Text section:

= = = = =

We are facing the same problem here. Using v1.85 we experience a huge memory usage that makes our machine hang.
With v1.84 we didn't face this issue but the CPU usage was constantly at ~50% of one core.
With v1.85 the CPU usage seems solved but this memory issue makes this version unusable.
@ggtakec commented on GitHub (Apr 7, 2019):
@junkert Thank you for the memory leak data.
I noticed that I saw your file.
You select openssl and build s3fs, but it seems that libcurl which s3fs uses is using gnutls version.
Please try. (In the case of OpenSSL version, there is an indication of OpenSSL version)
You should try building s3fs with gnutls (--with-gnutls) or using the openssl version of libcurl.
Thanks in advance for your assistance.
@zhou-hongyu commented on GitHub (May 1, 2019):
We are facing the same problem here, can anyone help?
@zhou-hongyu commented on GitHub (May 1, 2019):
Or is there any chance that one of the older version doesn't have memory leakage issue? like 1.8.0?
@nondualit commented on GitHub (May 1, 2019):
I stop using this software, tot buggy.. and started using the AWS cli command line to communicate with de buckets.
@zhou-hongyu commented on GitHub (May 1, 2019):
lmao @nondualit, hey man, would you mind provide any details on how you use aws cli to replace it?
@junkert commented on GitHub (May 1, 2019):
@nevermore2014 We are currently moving to AWS Transfer for SFTP for our permanent solution since we can rely on AWS to handle the scaling side. The login solution is quite cumbersome right now since they only support public key based authentication, but have instructions on how to build a identity provider (IP). I am hoping to have a blog article soon on how to build an IP in Go, Lambda, and DynamoDB. Maybe it will include code, but will see.

= = = = =

Data for review:
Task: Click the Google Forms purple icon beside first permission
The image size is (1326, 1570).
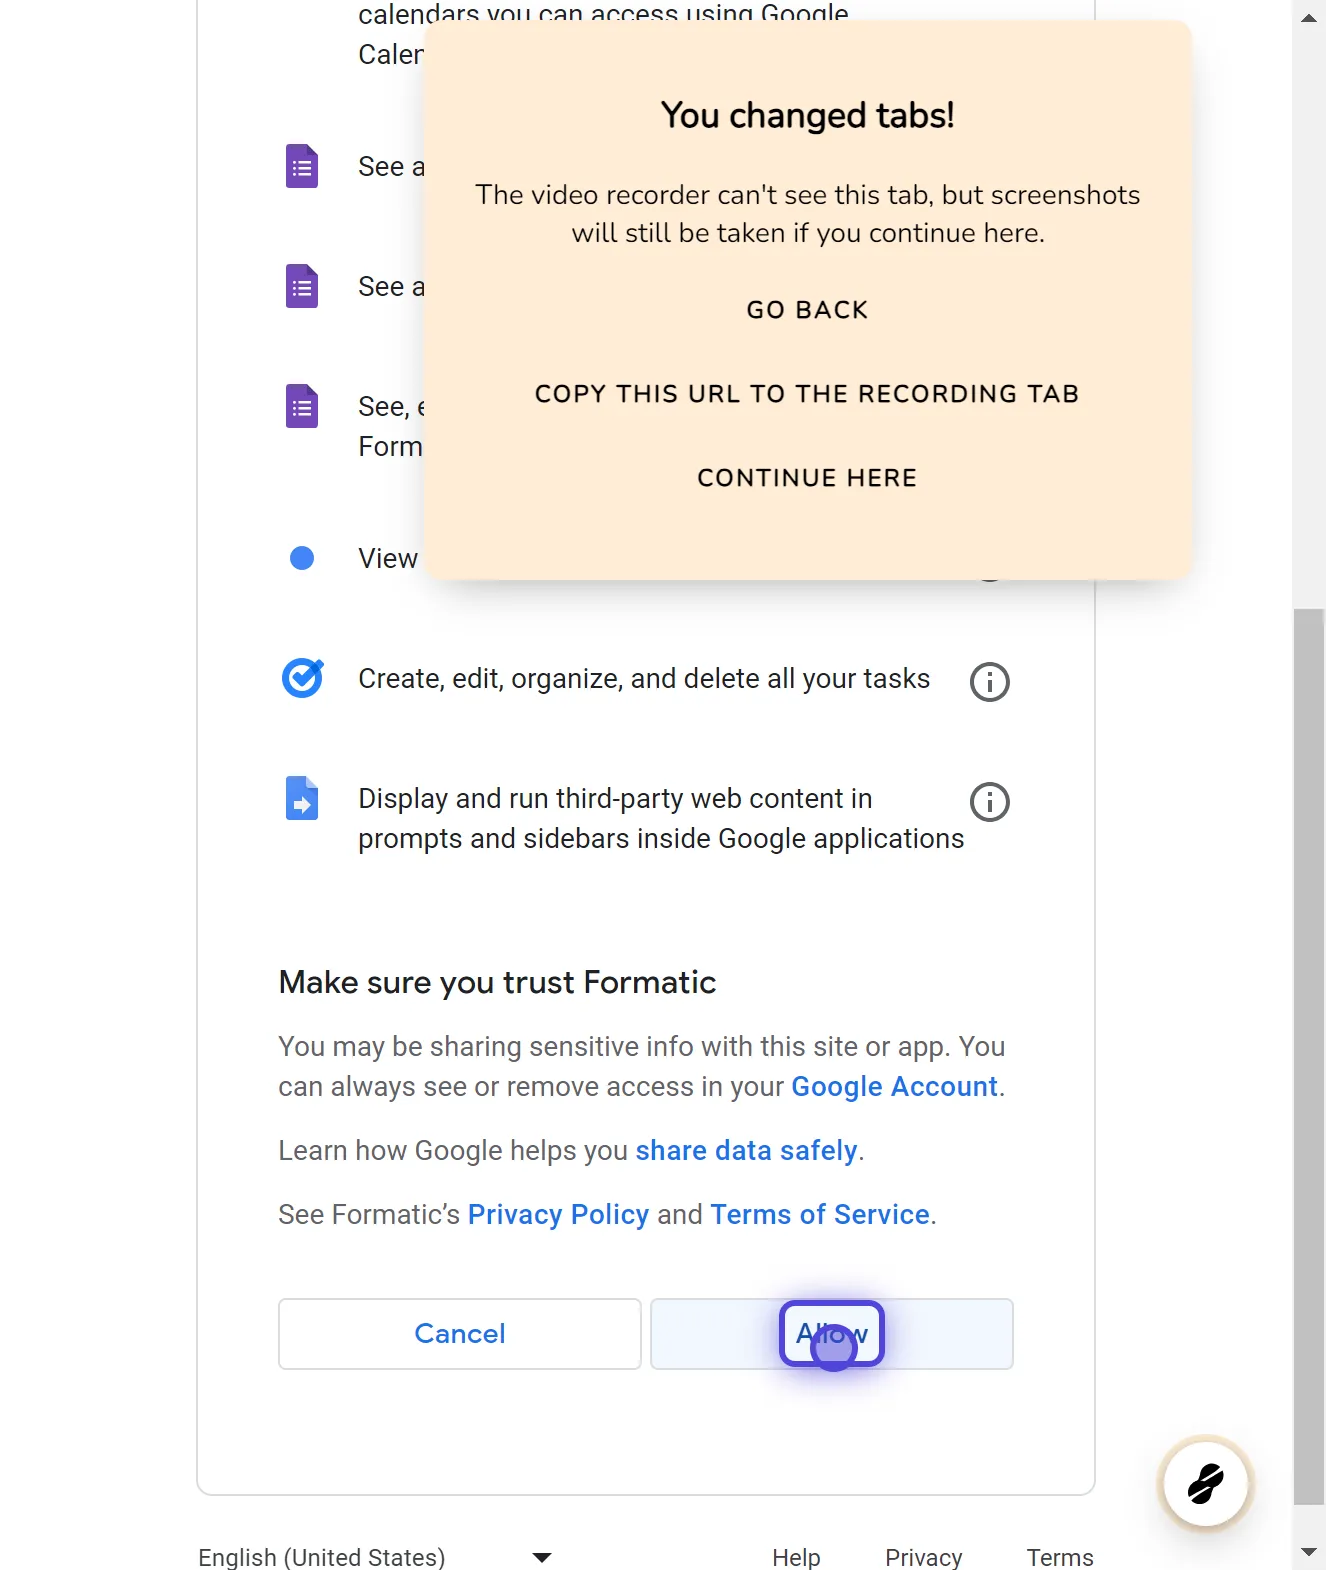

= = = = =

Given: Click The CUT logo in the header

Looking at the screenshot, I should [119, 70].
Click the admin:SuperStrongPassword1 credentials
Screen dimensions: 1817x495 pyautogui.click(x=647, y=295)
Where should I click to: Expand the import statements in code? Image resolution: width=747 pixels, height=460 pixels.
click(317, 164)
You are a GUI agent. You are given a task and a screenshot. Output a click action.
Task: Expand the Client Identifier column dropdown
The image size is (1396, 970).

= = = = =

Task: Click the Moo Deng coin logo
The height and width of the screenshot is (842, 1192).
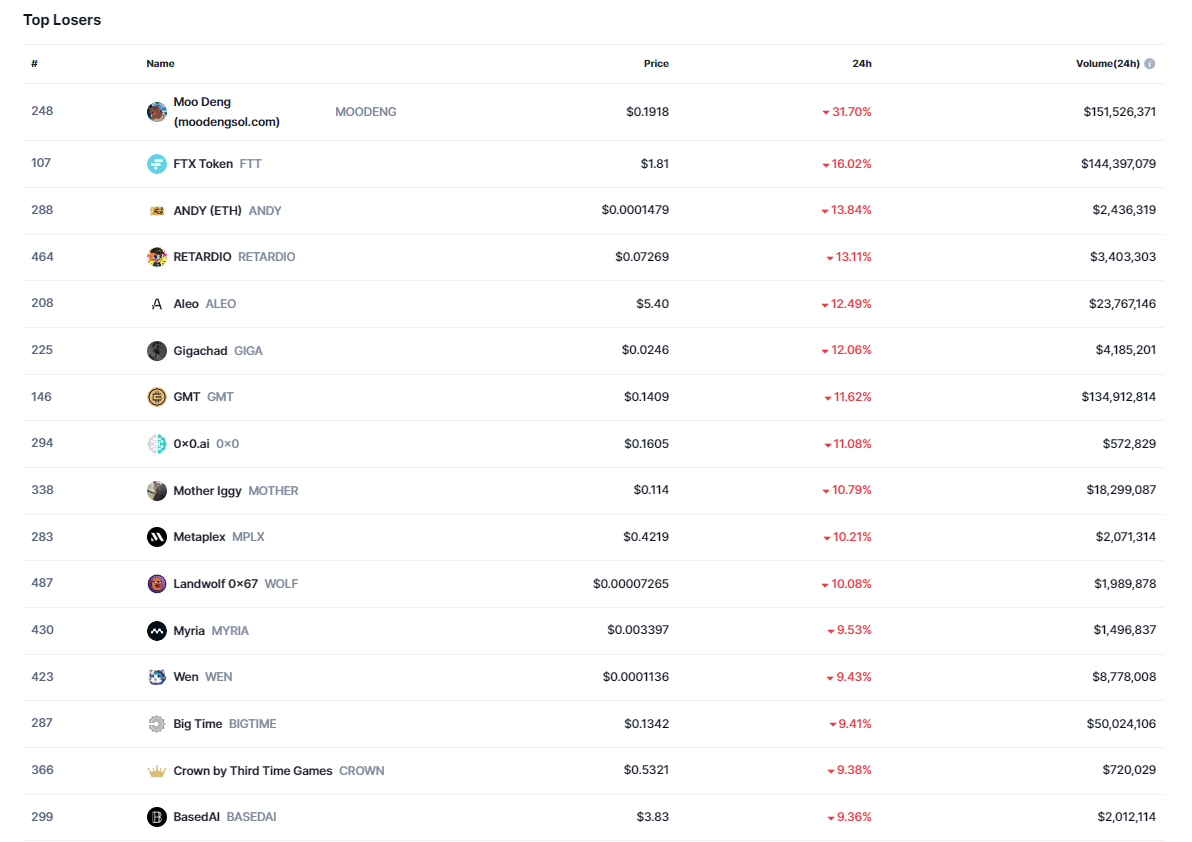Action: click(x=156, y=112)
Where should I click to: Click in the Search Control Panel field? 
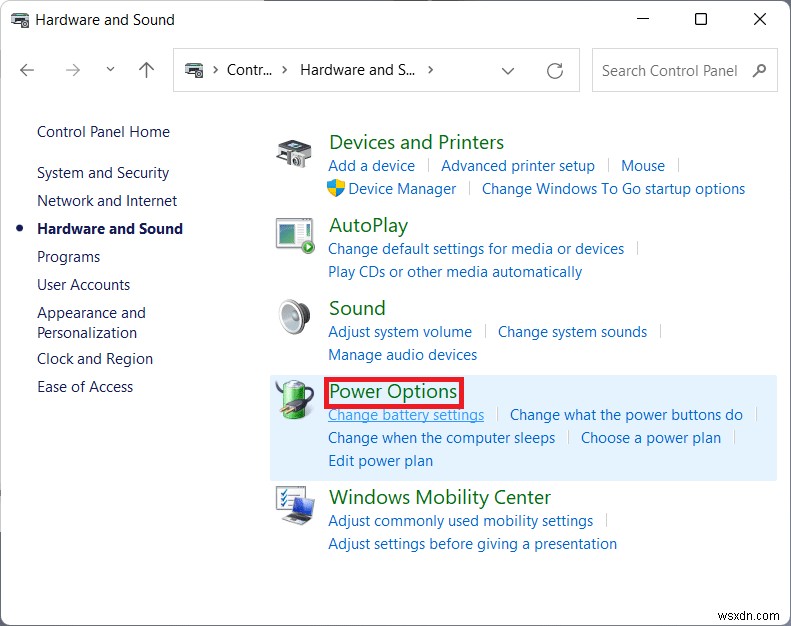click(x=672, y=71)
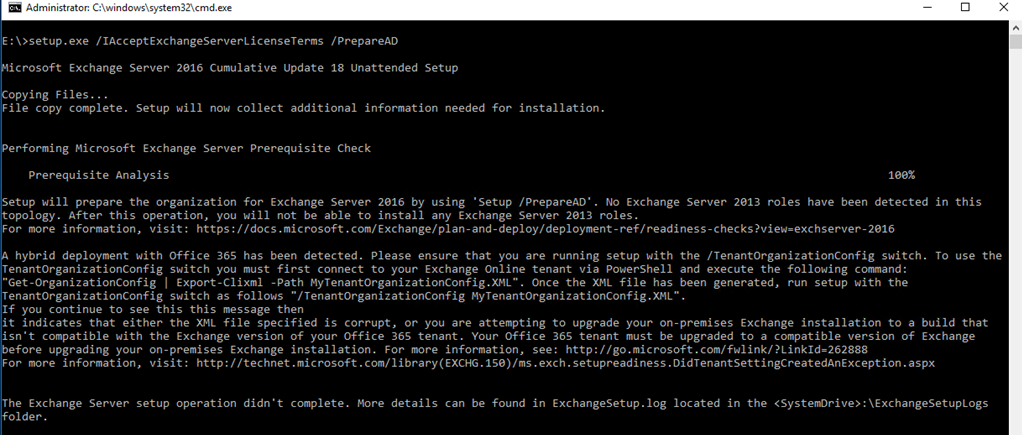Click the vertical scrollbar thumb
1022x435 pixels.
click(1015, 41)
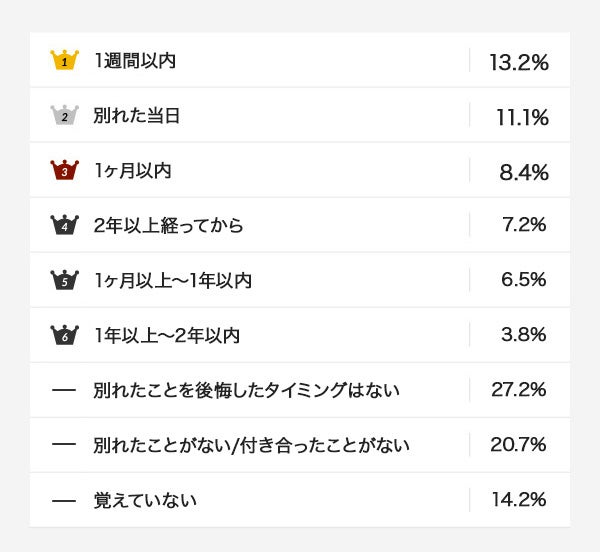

= = = = =

What you will do:
1: In the s3fs memory-leak thread, what CPU usage did v1.84 show?
2: Resume the s3fs memory-leak thread after its final comment.

Replies:
1: It stayed at about 50% of one core.

2:
@nondualit bugs happen, the only way to make open software better is to contribute and help where you can. Start with bug reports, and grabbing data for the developers of the open source projects. Your contributions will help everyone that uses the software as a whole.
@ggtakec I'll give compiling libcurl with openssl support a shot and grab some more Massif data.
@zhou-hongyu commented on GitHub (May 1, 2019):
@junkert Thanks so much for your reply, when are you expecting this could be done?
@junkert commented on GitHub (May 1, 2019):
@nevermore2014 Hopefully end of May. Will post back here when complete.
@zhou-hongyu commented on GitHub (May 2, 2019):
For those of you who has incurred the same problem, I suggest you use version 1.84 as bumper solution for now, since v1.8.4 will only consumes your memory up to 6G, so as long as your instance has more than 16 G memory it wouldn't cause you immediately down time. Consider it as a bumper solution.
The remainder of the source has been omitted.